What the task requires> Restate word for word the lines that begin the listing and end with the line holding "Given: Collapse the".

Study material>

+--

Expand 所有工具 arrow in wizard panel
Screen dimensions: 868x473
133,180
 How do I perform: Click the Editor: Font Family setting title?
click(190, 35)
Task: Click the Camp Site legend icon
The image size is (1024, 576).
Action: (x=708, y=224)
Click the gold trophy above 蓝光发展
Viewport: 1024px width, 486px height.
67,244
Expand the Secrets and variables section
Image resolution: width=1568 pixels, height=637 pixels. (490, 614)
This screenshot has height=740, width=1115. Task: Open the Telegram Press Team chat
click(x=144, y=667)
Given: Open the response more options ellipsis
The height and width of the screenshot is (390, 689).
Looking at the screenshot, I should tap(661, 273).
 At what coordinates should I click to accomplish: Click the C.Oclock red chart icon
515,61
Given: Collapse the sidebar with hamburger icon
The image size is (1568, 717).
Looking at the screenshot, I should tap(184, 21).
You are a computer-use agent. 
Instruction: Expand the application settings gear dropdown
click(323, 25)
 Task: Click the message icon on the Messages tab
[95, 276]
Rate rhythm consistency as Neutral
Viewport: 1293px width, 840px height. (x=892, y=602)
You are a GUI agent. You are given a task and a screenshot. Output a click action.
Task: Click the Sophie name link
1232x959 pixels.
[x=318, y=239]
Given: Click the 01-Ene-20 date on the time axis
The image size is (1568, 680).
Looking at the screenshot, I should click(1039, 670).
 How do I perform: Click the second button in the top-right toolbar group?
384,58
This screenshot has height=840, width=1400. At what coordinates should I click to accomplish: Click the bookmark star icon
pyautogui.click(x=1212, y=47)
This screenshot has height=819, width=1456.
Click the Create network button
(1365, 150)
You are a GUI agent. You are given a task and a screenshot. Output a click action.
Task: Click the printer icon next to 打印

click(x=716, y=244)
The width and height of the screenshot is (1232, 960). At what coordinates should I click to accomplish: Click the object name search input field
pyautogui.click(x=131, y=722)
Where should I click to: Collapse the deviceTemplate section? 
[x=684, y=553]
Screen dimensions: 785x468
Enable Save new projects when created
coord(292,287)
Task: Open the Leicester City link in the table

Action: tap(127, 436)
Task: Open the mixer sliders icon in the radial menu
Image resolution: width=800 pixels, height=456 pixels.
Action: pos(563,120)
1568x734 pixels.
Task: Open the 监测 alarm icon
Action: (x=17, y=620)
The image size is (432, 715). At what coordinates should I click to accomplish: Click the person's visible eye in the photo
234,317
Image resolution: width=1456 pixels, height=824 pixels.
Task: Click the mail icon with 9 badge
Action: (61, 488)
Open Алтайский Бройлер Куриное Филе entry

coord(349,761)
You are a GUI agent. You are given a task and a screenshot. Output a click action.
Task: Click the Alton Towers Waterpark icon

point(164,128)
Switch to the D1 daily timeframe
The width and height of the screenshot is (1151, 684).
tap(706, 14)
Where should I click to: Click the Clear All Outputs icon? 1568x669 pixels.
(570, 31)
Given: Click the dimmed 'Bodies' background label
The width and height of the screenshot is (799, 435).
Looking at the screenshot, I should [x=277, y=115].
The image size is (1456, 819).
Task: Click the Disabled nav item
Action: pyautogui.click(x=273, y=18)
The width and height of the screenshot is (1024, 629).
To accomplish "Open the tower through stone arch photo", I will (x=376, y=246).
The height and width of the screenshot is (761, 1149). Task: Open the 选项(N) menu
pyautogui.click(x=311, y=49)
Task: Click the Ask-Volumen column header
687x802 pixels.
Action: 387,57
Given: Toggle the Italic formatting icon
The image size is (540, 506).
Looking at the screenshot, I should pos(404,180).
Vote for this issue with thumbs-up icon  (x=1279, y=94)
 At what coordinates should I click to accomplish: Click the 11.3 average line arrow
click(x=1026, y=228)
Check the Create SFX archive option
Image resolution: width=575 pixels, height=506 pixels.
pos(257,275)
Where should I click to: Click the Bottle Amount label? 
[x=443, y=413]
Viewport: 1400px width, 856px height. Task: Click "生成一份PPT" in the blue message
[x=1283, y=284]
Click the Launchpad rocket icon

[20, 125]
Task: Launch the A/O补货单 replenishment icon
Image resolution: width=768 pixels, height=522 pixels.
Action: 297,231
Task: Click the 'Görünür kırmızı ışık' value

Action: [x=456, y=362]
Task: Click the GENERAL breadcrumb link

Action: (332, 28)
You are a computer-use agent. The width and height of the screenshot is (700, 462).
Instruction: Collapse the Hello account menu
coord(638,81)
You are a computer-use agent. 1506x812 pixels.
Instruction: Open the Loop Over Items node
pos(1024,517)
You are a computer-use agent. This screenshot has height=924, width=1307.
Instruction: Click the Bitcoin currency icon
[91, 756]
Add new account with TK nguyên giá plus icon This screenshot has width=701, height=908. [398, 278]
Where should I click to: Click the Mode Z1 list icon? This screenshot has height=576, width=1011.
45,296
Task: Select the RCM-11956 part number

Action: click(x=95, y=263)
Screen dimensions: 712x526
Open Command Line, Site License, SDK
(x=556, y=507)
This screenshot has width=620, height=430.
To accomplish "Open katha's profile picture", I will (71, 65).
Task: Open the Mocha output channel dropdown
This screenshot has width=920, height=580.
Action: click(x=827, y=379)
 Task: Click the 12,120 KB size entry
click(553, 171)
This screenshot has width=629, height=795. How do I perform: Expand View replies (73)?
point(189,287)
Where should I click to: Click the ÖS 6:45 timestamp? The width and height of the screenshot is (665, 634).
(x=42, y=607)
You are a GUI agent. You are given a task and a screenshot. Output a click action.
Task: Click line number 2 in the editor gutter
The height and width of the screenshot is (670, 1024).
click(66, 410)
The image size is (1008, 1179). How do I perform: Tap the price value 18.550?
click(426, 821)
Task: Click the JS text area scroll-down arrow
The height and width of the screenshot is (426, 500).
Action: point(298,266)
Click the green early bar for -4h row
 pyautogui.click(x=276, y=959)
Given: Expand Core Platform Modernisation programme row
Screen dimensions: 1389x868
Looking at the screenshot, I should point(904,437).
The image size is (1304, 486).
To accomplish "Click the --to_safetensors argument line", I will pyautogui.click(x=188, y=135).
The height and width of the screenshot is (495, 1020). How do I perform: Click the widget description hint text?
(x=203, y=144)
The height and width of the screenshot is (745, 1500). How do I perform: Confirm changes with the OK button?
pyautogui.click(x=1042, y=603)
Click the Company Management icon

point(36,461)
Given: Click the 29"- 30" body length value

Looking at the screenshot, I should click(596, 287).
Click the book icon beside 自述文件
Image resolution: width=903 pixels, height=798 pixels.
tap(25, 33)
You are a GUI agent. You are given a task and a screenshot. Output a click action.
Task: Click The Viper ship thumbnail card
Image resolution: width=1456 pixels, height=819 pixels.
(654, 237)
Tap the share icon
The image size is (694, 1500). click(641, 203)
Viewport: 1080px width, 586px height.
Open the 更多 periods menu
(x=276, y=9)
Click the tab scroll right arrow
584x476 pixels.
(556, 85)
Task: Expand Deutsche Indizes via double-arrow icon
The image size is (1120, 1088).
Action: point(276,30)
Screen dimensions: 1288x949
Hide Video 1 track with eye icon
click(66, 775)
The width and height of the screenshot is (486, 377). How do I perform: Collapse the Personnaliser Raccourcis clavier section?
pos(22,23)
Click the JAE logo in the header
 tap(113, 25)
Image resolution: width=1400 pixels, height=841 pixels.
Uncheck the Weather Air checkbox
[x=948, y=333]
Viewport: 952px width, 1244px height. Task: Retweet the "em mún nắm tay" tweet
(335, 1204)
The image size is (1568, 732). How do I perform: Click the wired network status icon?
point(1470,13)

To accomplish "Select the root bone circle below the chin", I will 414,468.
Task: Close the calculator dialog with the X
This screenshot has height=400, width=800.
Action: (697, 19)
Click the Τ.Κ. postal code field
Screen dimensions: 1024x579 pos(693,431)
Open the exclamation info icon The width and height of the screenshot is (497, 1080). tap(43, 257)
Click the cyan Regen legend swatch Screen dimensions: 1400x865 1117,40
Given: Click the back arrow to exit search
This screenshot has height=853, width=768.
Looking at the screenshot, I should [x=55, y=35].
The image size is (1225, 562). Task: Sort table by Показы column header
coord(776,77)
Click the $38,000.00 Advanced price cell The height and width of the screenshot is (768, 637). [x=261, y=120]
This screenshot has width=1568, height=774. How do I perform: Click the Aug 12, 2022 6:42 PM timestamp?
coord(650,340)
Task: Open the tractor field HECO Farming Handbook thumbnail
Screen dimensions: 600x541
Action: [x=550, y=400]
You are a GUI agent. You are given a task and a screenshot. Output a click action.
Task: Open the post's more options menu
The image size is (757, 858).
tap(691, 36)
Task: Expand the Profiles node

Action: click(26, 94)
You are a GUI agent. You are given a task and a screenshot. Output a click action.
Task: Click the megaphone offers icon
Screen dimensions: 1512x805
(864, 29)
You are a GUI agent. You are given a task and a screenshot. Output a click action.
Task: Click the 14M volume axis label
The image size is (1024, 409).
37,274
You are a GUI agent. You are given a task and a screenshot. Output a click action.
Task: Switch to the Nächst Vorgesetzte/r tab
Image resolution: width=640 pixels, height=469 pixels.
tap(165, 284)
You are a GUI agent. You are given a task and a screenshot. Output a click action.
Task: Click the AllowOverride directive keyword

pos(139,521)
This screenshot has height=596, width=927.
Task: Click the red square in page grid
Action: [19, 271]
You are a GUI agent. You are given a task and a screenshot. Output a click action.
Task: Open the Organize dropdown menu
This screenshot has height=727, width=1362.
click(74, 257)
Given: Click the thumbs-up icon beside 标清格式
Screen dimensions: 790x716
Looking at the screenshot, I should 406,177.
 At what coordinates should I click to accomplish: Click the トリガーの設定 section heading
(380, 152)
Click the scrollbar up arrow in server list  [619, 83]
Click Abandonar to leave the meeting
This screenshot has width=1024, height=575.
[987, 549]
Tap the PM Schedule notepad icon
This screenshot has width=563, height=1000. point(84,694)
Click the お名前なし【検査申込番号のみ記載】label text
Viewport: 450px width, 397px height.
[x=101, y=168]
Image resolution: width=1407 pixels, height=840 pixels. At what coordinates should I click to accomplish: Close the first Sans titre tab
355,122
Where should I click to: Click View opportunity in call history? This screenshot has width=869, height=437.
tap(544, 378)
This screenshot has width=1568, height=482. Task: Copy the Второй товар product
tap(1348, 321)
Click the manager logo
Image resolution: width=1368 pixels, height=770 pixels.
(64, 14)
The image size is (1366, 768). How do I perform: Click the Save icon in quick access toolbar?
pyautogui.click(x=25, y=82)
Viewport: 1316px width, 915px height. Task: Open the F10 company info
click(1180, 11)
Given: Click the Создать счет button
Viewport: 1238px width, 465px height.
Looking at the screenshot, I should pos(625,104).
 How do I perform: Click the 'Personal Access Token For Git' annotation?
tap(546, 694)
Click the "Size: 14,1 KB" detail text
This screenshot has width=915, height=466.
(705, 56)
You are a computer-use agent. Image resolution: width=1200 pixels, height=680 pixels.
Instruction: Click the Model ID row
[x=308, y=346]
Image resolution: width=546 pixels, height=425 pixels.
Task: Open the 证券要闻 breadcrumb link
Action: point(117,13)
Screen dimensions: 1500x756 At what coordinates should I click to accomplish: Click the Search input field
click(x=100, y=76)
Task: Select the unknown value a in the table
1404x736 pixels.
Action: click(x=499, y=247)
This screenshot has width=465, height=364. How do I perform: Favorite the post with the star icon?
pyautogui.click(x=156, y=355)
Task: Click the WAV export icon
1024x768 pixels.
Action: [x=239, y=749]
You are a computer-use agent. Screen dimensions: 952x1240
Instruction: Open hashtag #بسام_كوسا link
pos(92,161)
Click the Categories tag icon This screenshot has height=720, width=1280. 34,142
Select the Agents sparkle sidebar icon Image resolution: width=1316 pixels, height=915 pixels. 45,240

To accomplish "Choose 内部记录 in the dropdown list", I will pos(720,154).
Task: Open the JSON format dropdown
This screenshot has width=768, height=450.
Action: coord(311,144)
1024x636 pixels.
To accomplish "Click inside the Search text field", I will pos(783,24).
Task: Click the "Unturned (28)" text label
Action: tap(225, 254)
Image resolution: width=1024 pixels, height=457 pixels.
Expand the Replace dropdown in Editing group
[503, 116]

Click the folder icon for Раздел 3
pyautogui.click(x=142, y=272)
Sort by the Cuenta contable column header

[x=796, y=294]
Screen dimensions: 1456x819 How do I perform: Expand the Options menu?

+--

Written solution>
Expand 所有工具 arrow in wizard panel
Screen dimensions: 868x473
133,180
 How do I perform: Click the Editor: Font Family setting title?
click(190, 35)
Task: Click the Camp Site legend icon
The image size is (1024, 576).
Action: (x=708, y=224)
Click the gold trophy above 蓝光发展
Viewport: 1024px width, 486px height.
67,244
Expand the Secrets and variables section
Image resolution: width=1568 pixels, height=637 pixels. (490, 614)
This screenshot has height=740, width=1115. Task: Open the Telegram Press Team chat
click(x=144, y=667)
Given: Open the response more options ellipsis
The height and width of the screenshot is (390, 689).
Looking at the screenshot, I should tap(661, 273).
 At what coordinates should I click to accomplish: Click the C.Oclock red chart icon
515,61
Given: Collapse the sidebar with hamburger icon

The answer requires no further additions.